Ditto health care for everyone. “A few years ago when we said that health care is a right, not a privilege, and that we should create a Medicare-for-all, single-payer system, I was told I’m crazy, it’s extreme, I’m a fringe guy,” Sanders said in a 2018 interview with Stephen Colbert. “Seventy percent of the American people, in the last polls I’ve seen, now support Medicare for all.”

The Democratic candidates have signed up to the sweeping impositions of the Green New Deal that would entail nothing less than a remake of the U.S. economy. This set of policies calls for ending the use of fossil fuels by 2030, closing down all nuclear power plants in the next ten years, ending air travel, mandating that all new jobs be unionized, upgrading “every building in the U.S. for state-of-the-art energy efficiency” and “economic security for all who are unable or unwilling to work.”

Sanders has committed to underwriting it for $10.9 trillion, Warren for $3.0 trillion, Biden for $1.7 trillion, O’Rourke for $1.5 trillion. And everybody is in for at least $1 trillion for renovating the national infrastructure.

These ideas are impractical, utopian, demagogic, promising a perfect world (in their eyes) without taking costs into consideration. Alas, the Democrats go even further than that. They have veered from left to far left — off-the-board left — with notions that are startlingly detached from reality, economic or otherwise.

Take, for example, Beto O’Rourke. The former Texas congressman recently claimed in a tweet that living near your job is “a right for everyone.” The source of this “right” will not be found anywhere in the U.S. Constitution or its amendments. Even the more radical Rights of Man of the French Revolution and the Communist Manifesto do not address this novel insight into what human beings deserve. Rather, it emanates exclusively from the mind of Beto.

Indeed, he is so convinced of it that, if elected, he would force it on us, like it or not. “Rich people are going to have to allow — or be forced to allow — lower-income people to live near them,” he said. Stalin and Mao are dead, but their spirit lives on in El Paso.

Beto is polling at a little over 2 percent these days, his chances of winning the nomination virtually nil. And so far, none of the other candidates have rushed to support his close-to-work idea.

However, Elizabeth Warren is a much more serious contender for the presidency, and some of her ideas are no less reality-challenged than O’Rourke’s. A few days ago, Warren unveiled her latest shocker — a promise that if elected president, she will issue an immediate ukase forbidding the method of natural-gas production known as “fracking.”

━━━━━━

Parts of the exercise
(a) Please retype the stretch of the opinion piece from "Beto is polling" through "his close-to-work idea.".
(b) In the opinion piece, how much has Warren committed to underwriting the Green New Deal?
Nothing in the listing that follows the opinion piece is needed here.

Given data

━━━━━━

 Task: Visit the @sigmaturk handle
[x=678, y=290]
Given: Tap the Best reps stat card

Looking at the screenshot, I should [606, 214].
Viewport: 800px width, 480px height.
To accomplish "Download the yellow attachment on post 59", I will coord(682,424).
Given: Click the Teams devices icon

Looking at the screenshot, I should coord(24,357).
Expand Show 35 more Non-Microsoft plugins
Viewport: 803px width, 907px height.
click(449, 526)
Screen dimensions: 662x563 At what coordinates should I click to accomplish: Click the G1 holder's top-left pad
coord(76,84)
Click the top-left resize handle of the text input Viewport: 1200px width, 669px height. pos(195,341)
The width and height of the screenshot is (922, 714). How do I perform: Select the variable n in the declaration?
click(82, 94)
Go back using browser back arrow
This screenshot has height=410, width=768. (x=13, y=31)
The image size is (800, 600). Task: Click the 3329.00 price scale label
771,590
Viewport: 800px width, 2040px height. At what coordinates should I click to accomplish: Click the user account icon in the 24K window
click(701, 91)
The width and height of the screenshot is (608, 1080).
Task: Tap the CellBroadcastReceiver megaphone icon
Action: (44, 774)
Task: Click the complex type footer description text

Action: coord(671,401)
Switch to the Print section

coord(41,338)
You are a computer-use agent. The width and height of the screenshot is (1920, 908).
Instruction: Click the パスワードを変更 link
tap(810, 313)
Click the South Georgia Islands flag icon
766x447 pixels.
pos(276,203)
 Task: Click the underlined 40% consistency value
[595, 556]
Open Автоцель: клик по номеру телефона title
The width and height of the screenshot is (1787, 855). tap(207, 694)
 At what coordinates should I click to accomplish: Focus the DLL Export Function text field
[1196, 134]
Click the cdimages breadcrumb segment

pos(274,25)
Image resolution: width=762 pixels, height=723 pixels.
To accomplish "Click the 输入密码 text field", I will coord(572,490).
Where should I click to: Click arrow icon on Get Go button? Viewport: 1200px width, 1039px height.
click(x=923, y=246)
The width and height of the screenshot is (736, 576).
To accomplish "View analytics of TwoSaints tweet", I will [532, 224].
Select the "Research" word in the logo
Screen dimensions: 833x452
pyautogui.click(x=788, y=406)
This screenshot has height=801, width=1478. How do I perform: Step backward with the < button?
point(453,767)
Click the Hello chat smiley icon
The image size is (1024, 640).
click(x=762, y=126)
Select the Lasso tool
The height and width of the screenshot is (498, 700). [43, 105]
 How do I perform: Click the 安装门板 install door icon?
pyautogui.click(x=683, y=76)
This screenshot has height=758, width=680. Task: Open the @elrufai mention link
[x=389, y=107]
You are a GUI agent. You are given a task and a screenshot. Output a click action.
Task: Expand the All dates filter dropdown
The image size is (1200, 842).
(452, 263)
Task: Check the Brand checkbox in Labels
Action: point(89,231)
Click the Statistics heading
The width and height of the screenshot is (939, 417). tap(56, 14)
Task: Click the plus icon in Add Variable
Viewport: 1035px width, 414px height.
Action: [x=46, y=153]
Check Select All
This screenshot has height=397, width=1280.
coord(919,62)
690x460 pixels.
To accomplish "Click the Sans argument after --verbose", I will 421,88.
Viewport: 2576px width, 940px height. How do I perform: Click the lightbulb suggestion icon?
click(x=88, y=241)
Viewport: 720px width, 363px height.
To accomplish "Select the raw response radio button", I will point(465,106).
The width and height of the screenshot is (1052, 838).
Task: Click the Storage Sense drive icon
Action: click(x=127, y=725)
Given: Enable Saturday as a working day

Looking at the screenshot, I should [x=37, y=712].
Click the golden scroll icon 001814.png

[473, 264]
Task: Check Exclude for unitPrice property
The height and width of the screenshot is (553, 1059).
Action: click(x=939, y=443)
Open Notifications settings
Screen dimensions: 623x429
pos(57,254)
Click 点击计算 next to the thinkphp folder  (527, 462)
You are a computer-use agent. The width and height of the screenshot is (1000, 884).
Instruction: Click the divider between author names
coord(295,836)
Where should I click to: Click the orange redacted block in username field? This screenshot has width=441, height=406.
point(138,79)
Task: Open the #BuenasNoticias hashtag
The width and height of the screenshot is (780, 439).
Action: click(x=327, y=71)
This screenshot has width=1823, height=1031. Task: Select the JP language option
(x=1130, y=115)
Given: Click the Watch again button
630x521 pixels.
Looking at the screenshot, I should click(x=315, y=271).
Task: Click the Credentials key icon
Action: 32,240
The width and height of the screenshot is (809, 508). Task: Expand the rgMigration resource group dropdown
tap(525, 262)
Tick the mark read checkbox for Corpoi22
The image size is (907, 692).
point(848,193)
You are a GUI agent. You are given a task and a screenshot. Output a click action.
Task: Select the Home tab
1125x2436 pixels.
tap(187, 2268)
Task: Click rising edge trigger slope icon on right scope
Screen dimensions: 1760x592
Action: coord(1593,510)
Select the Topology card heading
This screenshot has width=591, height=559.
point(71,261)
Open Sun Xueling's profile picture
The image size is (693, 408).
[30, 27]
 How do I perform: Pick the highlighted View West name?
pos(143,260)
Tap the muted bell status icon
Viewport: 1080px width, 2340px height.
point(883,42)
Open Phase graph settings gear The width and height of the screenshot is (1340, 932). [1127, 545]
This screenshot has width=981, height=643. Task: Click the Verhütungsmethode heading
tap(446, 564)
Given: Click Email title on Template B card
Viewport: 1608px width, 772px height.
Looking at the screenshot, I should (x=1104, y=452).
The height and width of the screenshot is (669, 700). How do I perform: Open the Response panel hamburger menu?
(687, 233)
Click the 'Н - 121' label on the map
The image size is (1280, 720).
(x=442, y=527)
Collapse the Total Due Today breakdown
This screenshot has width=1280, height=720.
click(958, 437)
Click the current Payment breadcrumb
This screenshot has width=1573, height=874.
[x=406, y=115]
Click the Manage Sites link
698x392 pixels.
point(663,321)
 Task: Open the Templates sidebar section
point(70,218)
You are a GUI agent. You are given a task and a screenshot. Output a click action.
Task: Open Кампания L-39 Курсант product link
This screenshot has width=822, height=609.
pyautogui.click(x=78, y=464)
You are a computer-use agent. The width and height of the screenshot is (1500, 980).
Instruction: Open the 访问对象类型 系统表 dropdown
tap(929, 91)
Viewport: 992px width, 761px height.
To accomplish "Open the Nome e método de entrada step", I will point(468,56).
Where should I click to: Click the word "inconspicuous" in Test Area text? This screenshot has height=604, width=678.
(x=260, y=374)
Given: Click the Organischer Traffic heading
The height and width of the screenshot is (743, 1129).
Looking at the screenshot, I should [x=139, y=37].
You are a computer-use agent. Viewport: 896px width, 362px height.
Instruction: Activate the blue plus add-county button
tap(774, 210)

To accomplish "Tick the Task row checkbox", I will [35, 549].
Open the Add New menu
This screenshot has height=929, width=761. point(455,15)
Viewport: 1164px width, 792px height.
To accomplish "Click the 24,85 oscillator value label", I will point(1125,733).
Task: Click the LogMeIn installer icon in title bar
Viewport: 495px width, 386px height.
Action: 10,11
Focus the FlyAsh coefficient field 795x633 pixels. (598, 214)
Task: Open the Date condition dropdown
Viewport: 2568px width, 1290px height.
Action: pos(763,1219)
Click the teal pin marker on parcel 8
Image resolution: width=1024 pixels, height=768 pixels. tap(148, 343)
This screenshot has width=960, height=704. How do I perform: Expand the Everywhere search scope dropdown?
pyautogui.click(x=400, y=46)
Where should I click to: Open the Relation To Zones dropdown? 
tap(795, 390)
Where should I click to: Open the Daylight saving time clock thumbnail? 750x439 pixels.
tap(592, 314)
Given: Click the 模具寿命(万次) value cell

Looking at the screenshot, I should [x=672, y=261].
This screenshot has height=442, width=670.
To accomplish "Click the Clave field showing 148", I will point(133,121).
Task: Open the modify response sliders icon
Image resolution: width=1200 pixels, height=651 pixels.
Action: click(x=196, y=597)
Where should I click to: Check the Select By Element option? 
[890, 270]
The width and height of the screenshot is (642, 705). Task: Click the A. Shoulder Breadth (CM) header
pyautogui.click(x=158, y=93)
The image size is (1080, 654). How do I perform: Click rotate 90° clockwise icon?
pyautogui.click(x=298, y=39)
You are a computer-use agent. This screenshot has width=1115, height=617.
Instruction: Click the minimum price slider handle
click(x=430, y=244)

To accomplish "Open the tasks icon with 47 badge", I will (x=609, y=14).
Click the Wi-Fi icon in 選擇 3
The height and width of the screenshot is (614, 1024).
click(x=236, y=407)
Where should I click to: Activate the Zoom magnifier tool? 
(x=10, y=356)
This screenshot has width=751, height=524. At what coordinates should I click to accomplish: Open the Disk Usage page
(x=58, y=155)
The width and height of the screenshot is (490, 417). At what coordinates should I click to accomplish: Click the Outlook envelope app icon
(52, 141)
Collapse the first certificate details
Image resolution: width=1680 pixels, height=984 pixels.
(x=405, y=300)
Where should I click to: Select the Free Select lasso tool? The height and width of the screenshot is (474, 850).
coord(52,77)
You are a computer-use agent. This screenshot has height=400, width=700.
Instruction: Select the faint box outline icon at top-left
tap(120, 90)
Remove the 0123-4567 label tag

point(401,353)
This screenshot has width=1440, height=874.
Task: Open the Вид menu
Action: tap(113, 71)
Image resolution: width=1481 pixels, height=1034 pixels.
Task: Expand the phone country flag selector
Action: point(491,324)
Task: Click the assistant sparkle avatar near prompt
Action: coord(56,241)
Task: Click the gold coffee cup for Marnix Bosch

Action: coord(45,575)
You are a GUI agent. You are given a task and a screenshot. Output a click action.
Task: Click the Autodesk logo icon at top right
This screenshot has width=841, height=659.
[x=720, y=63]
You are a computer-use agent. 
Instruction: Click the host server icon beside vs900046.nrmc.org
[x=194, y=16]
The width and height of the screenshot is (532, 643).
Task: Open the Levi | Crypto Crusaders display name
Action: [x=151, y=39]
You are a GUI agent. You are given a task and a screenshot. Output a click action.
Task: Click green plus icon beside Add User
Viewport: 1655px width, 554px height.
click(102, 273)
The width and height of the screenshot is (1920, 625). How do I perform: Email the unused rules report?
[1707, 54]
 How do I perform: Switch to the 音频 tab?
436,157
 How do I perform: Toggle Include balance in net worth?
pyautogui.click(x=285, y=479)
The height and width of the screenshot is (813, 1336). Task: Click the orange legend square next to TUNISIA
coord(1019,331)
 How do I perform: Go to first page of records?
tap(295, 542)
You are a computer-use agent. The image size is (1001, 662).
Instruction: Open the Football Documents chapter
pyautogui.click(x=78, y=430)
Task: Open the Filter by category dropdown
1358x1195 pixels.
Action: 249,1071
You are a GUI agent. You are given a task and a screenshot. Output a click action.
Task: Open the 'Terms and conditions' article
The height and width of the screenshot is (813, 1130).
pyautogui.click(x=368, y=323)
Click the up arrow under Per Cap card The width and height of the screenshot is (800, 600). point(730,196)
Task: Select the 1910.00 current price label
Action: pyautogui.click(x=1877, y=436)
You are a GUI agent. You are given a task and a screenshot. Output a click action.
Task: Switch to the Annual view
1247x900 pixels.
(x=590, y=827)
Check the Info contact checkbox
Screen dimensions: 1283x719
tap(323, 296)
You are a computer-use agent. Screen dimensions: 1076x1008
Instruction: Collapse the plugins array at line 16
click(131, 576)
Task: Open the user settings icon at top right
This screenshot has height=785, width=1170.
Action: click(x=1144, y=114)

━━━━━━

Answers given
(a)
Beto is polling at a little over 2 percent these days, his chances of winning the nomination virtually nil. And so far, none of the other candidates have rushed to support his close-to-work idea.

(b) $3.0 trillion.